How To Clean A Mouse Cage

J Am Assoc Lab Anim Sci. 2018 Mar; 57(2): 138–142.

Published online 2018 Mar.

Evaluation of Extended Sanitation Interval for Cage Top Components in Individually Ventilated Mouse Cages

Brianne LS Ball

¹Office of Animal Resources, University of Iowa, and

Kathleen M Donovan

¹Office of Animal Resources, University of Iowa, and

Steven Clegg

²Department of Microbiology and Immunology, Roy J and Lucille A Carver College of Medicine, University of Iowa, Iowa City, Iowa

James T Sheets

¹Office of Animal Resources, University of Iowa, and

Received 2017 Sep 26; Revised 2017 Oct 24; Accepted 2017 Nov 2.

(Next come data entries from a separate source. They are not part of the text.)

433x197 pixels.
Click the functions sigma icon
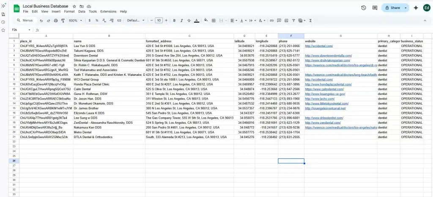311,20
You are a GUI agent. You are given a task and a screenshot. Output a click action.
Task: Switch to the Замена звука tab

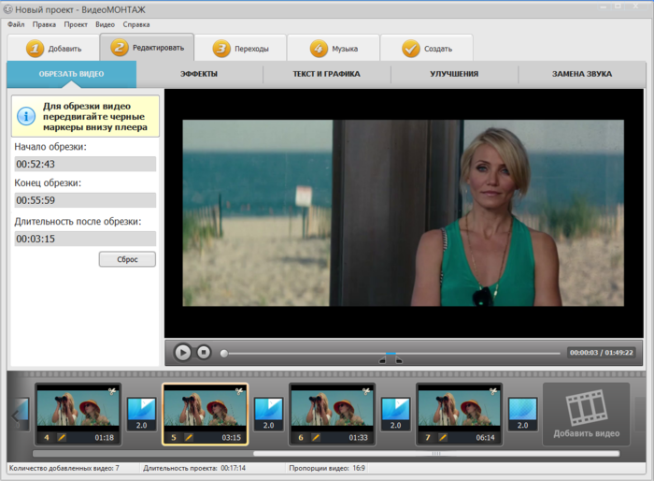click(582, 73)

This article has been cited by other articles in PMC.

Abstract

Sanitation frequency of mouse cage components can be determined through verification of microenvironment, including microbiologic load and air quality within the cage. Here we demonstrate a consistent microbiologic load on wire IVC lids that were used for as long as 8 continuous weeks to house 4 or 5 mice and significant decreases in the microbial load on filter tops at 4, 6, and 8 wk compared with 2 wk. In addition, air quality, represented by intracage ammonia concentration at the time of bedding change, did not differ between 2-, 4-, and 6-wk time points in cages containing same-sex groups of 4 or 5 male or female adult mice. We propose that the lack of significant differences represents justification for an extended sanitation frequency of as long as 6 wk for cage top components in mouse IVC housing and represents a performance standard that might be reproduced by similar facilities to determine appropriate sanitation frequencies for mouse caging components.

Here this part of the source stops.